Re: [PATCH v4 3/3] fs: introduce getfsxattrat and setfsxattrat syscalls
From: Andrey Albershteyn
Date: Fri Apr 25 2025 - 14:17:23 EST
On 2025-04-22 17:14:10, Christian Brauner wrote:
> On Tue, Apr 22, 2025 at 04:31:29PM +0200, Christian Brauner wrote:
> > On Thu, Mar 27, 2025 at 12:39:28PM +0100, Amir Goldstein wrote:
> > > On Thu, Mar 27, 2025 at 10:33 AM Andrey Albershteyn <aalbersh@xxxxxxxxxx> wrote:
> > > >
> > > > On 2025-03-23 09:56:25, Amir Goldstein wrote:
> > > > > On Fri, Mar 21, 2025 at 8:49 PM Andrey Albershteyn <aalbersh@xxxxxxxxxx> wrote:
> > > > > >
> > > > > > From: Andrey Albershteyn <aalbersh@xxxxxxxxxx>
> > > > > >
> > > > > > Introduce getfsxattrat and setfsxattrat syscalls to manipulate inode
> > > > > > extended attributes/flags.
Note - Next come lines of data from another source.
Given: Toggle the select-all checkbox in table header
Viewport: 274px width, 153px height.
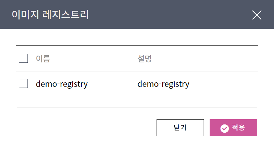Looking at the screenshot, I should click(x=23, y=58).
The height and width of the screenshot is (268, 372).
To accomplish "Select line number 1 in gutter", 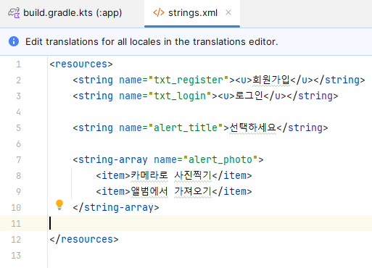I will pyautogui.click(x=18, y=64).
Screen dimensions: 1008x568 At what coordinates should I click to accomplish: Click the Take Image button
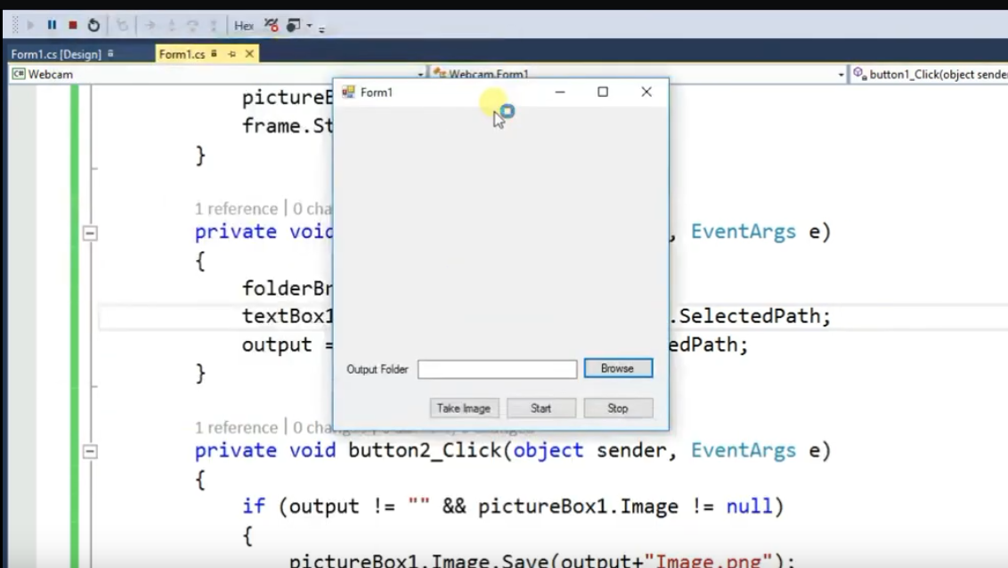coord(464,408)
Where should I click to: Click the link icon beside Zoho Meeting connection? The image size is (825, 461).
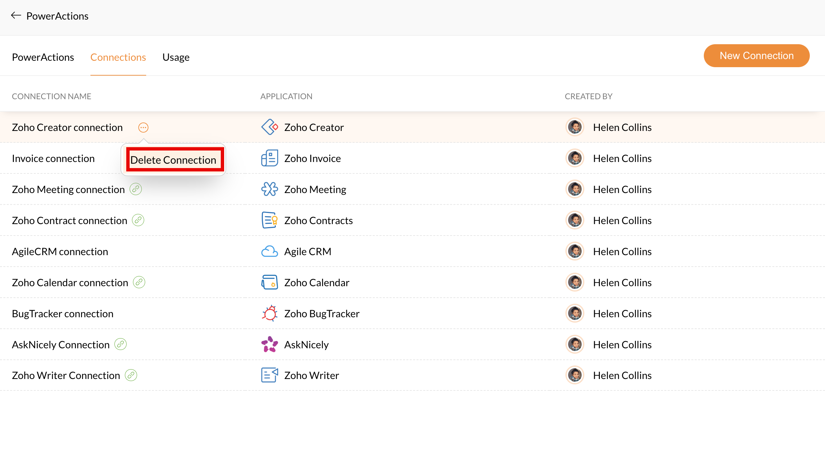(136, 189)
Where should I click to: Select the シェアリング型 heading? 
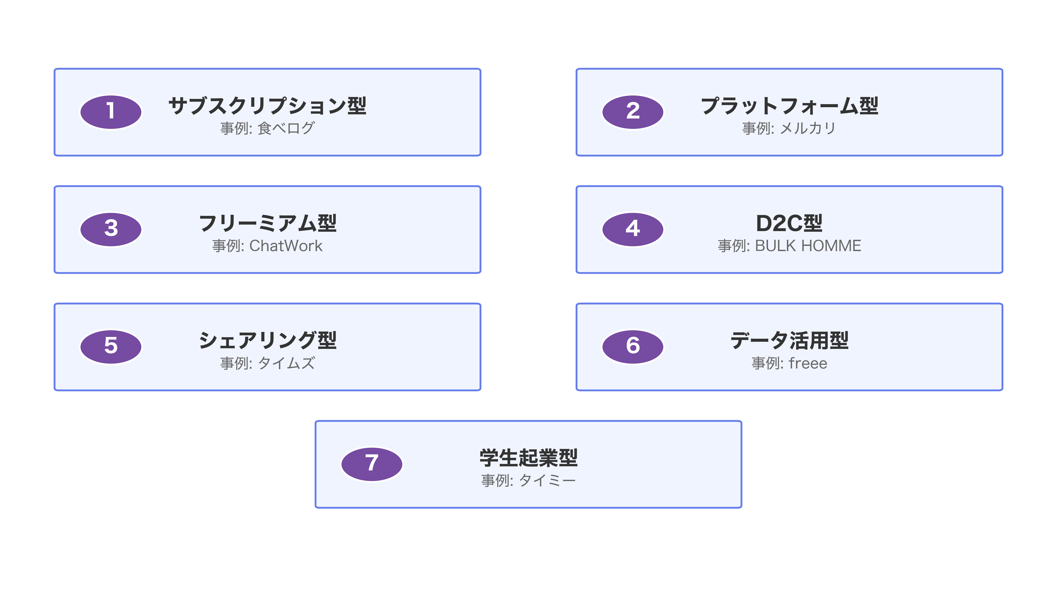click(267, 340)
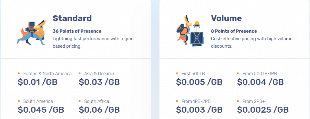Click orange bullet beside From 2PB+

pos(238,101)
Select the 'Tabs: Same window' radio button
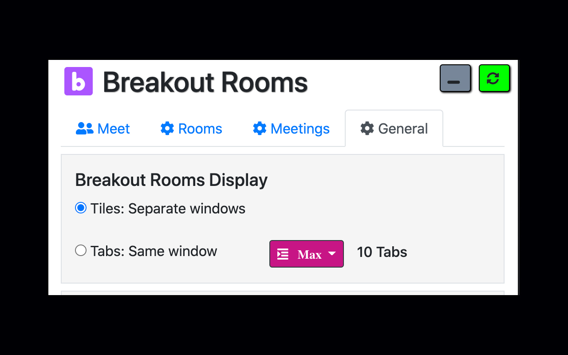The width and height of the screenshot is (568, 355). (x=81, y=250)
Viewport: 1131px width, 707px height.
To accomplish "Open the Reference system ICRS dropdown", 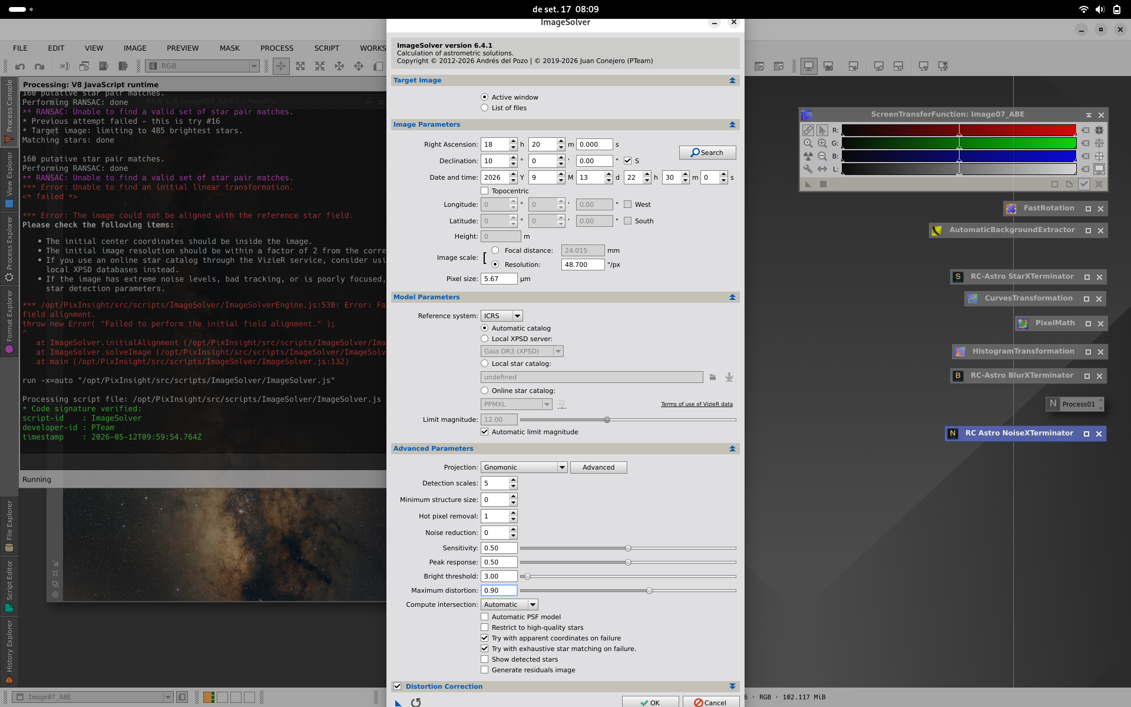I will point(501,316).
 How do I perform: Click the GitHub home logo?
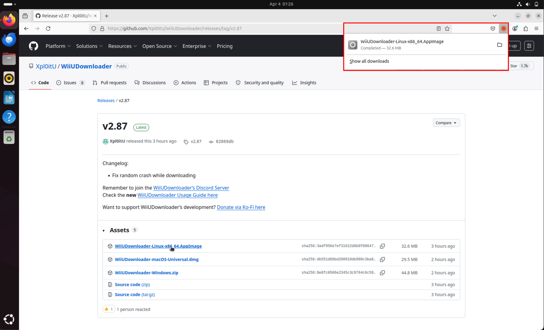click(33, 46)
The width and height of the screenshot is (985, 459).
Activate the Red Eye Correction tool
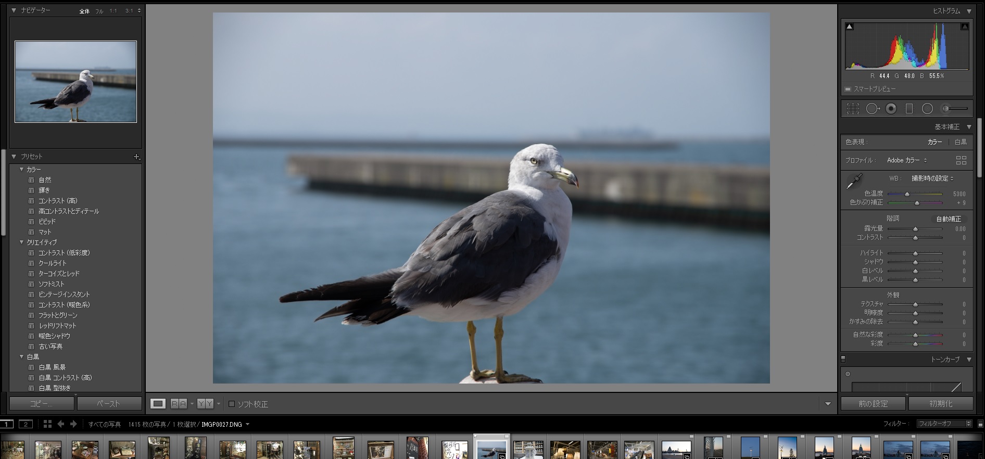(891, 109)
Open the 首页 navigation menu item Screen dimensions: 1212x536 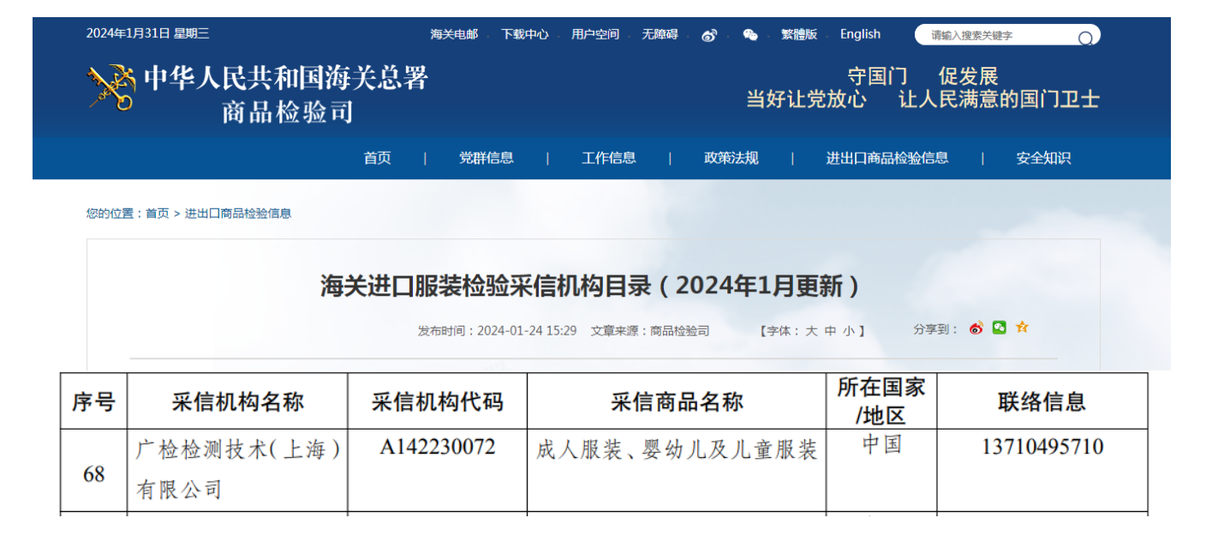click(x=377, y=158)
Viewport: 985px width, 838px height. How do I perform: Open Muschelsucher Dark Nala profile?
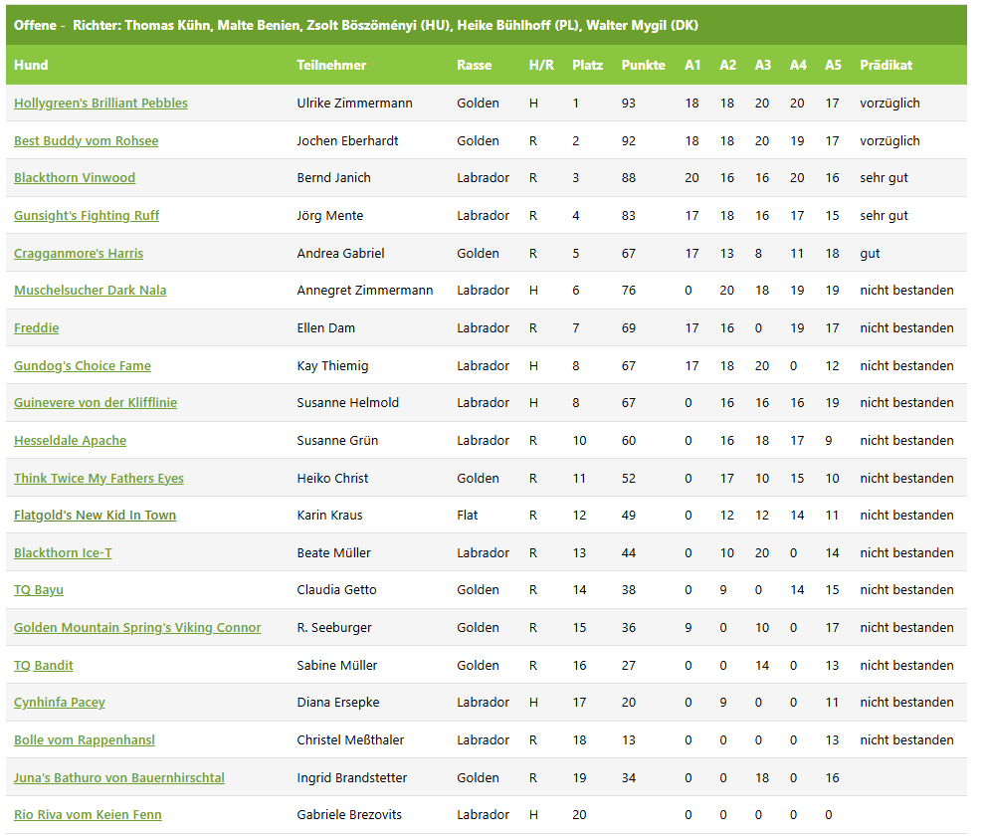click(x=90, y=291)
The syscalls take parent directory fd and
> > > > > > path to the child together with struct fsxattr.
> > > > > >
> > > > > > This is an alternative to FS_IOC_FSSETXATTR ioctl with a difference
> > > > > > that file don't need to be open as we can reference it with a path
> > > > > > instead of fd. By having this we can manipulated inode extended
> > > > > > attributes not only on regular files but also on special ones. This
> > > > > > is not possible with FS_IOC_FSSETXATTR ioctl as with special files
> > > > > > we can not call ioctl() directly on the filesystem inode using fd.
> > > > > >
> > > > > > This patch adds two new syscalls which allows userspace to get/set
> > > > > > extended inode attributes on special files by using parent directory
> > > > > > and a path - *at() like syscall.
> > > > > >
> > > > > > CC: linux-api@xxxxxxxxxxxxxxx
> > > > > > CC: linux-fsdevel@xxxxxxxxxxxxxxx
> > > > > > CC: linux-xfs@xxxxxxxxxxxxxxx
> > > > > > Signed-off-by: Andrey Albershteyn <aalbersh@xxxxxxxxxx>
> > > > > > Acked-by: Arnd Bergmann <arnd@xxxxxxxx>
> > > > > > ---
> > > > > ...
> > > > > > +SYSCALL_DEFINE5(setfsxattrat, int, dfd, const char __user *, filename,
> > > > > > + struct fsxattr __user *, ufsx, size_t, usize,
> > > > > > + unsigned int, at_flags)
> > > > > > +{
> > > > > > + struct fileattr fa;
> > > > > > + struct path filepath;
> > > > > > + int error;
> > > > > > + unsigned int lookup_flags = 0;
> > > > > > + struct filename *name;
> > > > > > + struct mnt_idmap *idmap;.
> > > > >
> > > > > > + struct dentry *dentry;
> > > > > > + struct vfsmount *mnt;
> > > > > > + struct fsxattr fsx = {};
> > > > > > +
> > > > > > + BUILD_BUG_ON(sizeof(struct fsxattr) < FSXATTR_SIZE_VER0);
> > > > > > + BUILD_BUG_ON(sizeof(struct fsxattr) != FSXATTR_SIZE_LATEST);
> > > > > > +
> > > > > > + if ((at_flags & ~(AT_SYMLINK_NOFOLLOW | AT_EMPTY_PATH)) != 0)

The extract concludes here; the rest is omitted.